(Exercise aim): Your answer should be every line of the entries that has the string "avatar" in it.
-- Given entries follows --
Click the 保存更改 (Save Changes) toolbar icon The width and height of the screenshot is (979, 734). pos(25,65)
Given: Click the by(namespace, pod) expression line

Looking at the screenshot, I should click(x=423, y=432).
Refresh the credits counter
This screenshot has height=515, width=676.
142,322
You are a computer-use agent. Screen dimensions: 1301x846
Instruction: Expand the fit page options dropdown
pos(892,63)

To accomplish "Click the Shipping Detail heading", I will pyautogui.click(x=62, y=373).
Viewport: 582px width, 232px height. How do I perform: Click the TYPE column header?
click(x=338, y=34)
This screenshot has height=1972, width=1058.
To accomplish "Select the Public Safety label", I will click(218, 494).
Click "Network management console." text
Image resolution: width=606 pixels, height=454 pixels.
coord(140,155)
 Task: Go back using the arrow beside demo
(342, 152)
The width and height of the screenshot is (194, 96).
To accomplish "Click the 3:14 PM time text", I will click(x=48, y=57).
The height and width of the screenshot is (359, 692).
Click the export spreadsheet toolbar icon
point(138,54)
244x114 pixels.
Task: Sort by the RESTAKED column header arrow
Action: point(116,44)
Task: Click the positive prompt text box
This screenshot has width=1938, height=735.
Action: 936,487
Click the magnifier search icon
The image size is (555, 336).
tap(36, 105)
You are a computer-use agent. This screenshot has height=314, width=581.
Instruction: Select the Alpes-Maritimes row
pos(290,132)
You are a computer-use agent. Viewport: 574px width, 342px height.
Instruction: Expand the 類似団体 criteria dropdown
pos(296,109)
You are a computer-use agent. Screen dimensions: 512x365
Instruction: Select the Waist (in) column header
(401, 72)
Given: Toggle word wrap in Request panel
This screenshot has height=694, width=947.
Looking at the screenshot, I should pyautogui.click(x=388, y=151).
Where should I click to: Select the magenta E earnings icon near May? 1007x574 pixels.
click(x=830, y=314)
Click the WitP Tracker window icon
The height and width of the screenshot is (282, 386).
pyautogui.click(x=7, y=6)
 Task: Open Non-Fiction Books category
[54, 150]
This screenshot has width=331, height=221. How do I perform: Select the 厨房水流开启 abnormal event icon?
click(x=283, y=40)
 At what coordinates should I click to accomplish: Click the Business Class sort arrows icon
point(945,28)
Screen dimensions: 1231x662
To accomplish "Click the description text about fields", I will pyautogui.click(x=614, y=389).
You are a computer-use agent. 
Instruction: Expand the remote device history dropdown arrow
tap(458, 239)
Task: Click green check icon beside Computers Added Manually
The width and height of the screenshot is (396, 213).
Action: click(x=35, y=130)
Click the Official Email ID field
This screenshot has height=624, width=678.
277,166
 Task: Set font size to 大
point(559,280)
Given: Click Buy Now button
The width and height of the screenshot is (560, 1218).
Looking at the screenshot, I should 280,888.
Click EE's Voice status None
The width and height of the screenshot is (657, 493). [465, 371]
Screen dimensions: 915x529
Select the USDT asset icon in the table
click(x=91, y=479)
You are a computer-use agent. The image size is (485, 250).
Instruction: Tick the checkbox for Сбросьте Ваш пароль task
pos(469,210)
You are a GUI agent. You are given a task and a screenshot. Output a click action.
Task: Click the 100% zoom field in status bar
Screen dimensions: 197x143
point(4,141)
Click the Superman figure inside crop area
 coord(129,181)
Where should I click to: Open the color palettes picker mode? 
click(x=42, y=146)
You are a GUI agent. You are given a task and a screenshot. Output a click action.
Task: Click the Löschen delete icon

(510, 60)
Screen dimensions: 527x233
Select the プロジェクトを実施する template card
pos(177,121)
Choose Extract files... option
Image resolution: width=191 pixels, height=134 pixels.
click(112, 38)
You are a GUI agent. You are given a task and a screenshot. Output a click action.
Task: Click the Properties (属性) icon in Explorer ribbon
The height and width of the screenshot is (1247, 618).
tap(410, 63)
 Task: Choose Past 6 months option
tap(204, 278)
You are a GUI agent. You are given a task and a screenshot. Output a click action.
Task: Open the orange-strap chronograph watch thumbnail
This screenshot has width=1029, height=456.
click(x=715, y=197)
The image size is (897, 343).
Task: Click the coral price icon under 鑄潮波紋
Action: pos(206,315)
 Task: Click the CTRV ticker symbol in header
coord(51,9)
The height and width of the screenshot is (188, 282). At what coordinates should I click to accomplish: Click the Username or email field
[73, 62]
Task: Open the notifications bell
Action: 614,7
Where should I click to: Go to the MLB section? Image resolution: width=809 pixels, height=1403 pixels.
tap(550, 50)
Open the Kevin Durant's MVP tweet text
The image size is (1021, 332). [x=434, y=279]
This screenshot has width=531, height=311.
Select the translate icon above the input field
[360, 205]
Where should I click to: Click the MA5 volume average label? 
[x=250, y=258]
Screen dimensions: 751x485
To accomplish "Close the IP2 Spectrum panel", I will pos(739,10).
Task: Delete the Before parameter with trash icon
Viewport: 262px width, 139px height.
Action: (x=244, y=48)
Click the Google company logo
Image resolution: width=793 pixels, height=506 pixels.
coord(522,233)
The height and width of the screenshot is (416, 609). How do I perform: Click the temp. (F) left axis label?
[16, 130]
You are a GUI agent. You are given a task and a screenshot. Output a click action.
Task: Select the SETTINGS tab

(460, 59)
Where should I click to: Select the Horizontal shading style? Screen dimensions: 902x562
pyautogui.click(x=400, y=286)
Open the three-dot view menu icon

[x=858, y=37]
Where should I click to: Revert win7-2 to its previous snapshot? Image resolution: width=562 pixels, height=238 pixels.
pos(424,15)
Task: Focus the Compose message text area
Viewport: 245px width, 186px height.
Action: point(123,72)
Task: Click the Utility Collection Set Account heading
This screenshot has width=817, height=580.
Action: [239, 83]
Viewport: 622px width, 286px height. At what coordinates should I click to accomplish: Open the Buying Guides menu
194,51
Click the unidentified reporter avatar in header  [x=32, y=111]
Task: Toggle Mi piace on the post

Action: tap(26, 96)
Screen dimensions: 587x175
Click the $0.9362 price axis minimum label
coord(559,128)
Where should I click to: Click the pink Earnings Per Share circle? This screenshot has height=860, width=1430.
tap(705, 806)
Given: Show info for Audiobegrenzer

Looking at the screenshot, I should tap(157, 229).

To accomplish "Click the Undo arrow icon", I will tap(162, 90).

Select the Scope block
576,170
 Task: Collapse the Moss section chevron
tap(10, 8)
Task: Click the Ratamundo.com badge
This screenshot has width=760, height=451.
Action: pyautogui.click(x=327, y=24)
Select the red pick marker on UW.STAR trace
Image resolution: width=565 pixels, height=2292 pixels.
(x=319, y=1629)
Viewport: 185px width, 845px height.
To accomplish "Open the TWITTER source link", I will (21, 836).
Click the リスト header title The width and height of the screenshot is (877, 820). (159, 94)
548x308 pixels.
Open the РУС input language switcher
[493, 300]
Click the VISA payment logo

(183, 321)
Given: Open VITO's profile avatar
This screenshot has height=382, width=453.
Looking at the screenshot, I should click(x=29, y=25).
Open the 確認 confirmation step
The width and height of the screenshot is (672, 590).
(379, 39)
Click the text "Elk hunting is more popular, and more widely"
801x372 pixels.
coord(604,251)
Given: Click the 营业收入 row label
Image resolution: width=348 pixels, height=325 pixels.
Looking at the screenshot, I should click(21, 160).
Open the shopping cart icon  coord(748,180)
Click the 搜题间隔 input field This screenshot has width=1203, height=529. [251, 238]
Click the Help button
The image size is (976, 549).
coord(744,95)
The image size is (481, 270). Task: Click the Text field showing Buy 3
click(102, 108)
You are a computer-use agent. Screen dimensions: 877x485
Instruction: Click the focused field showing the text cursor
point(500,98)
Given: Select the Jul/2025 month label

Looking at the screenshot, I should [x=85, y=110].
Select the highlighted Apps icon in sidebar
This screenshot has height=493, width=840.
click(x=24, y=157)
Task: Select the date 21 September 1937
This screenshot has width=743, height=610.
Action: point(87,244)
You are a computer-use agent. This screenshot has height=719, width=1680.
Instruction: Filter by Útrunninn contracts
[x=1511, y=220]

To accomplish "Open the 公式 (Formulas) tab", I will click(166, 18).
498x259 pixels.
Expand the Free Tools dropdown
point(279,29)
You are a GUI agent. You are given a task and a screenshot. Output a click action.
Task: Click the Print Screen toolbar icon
-- Given entries concluded --
(Result below):
Click the unidentified reporter avatar in header  [x=32, y=111]
Given: Open VITO's profile avatar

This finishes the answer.